The problem | Could you write out the material below again with "particular" changed to "specific" wherever it occurs, leaving every other word as it is?
### Material for the task
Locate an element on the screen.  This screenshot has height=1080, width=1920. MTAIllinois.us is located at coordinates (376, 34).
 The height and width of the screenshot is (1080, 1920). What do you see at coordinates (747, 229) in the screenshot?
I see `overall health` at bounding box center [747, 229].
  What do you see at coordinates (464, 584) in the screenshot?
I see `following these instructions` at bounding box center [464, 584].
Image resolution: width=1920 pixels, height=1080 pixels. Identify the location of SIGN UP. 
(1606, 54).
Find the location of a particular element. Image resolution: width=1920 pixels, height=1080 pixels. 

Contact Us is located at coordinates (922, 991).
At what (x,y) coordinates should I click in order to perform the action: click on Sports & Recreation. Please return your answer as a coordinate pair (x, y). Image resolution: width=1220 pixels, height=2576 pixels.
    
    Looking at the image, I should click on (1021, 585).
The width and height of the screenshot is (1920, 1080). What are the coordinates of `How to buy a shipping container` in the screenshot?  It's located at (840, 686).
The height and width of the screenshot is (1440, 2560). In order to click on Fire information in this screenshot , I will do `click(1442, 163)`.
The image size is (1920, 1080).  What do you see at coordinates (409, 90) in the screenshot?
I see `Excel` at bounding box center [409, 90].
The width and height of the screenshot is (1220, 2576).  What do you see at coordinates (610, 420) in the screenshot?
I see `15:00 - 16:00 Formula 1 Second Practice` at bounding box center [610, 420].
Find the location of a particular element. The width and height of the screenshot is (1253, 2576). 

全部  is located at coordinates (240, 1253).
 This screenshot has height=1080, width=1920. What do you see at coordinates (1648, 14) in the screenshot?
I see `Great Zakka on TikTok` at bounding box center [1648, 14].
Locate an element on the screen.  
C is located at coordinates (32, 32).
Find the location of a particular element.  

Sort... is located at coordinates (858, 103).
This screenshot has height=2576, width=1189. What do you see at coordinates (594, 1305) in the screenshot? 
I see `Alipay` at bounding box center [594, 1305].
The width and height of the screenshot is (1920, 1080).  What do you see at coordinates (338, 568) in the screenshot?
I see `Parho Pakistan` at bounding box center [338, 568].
######
Task response |
Locate an element on the screen.  This screenshot has height=1080, width=1920. MTAIllinois.us is located at coordinates (376, 34).
 The height and width of the screenshot is (1080, 1920). What do you see at coordinates (747, 229) in the screenshot?
I see `overall health` at bounding box center [747, 229].
  What do you see at coordinates (464, 584) in the screenshot?
I see `following these instructions` at bounding box center [464, 584].
Image resolution: width=1920 pixels, height=1080 pixels. Identify the location of SIGN UP. 
(1606, 54).
Find the location of a specific element. Image resolution: width=1920 pixels, height=1080 pixels. 

Contact Us is located at coordinates (922, 991).
At what (x,y) coordinates should I click in order to perform the action: click on Sports & Recreation. Please return your answer as a coordinate pair (x, y). Image resolution: width=1220 pixels, height=2576 pixels.
    
    Looking at the image, I should click on (1021, 585).
The width and height of the screenshot is (1920, 1080). What are the coordinates of `How to buy a shipping container` in the screenshot?  It's located at (840, 686).
The height and width of the screenshot is (1440, 2560). In order to click on Fire information in this screenshot , I will do `click(1442, 163)`.
The image size is (1920, 1080).  What do you see at coordinates (409, 90) in the screenshot?
I see `Excel` at bounding box center [409, 90].
The width and height of the screenshot is (1220, 2576).  What do you see at coordinates (610, 420) in the screenshot?
I see `15:00 - 16:00 Formula 1 Second Practice` at bounding box center [610, 420].
Find the location of a specific element. The width and height of the screenshot is (1253, 2576). 

全部  is located at coordinates (240, 1253).
 This screenshot has height=1080, width=1920. What do you see at coordinates (1648, 14) in the screenshot?
I see `Great Zakka on TikTok` at bounding box center [1648, 14].
Locate an element on the screen.  
C is located at coordinates (32, 32).
Find the location of a specific element.  

Sort... is located at coordinates (858, 103).
This screenshot has height=2576, width=1189. What do you see at coordinates (594, 1305) in the screenshot? 
I see `Alipay` at bounding box center [594, 1305].
The width and height of the screenshot is (1920, 1080).  What do you see at coordinates (338, 568) in the screenshot?
I see `Parho Pakistan` at bounding box center [338, 568].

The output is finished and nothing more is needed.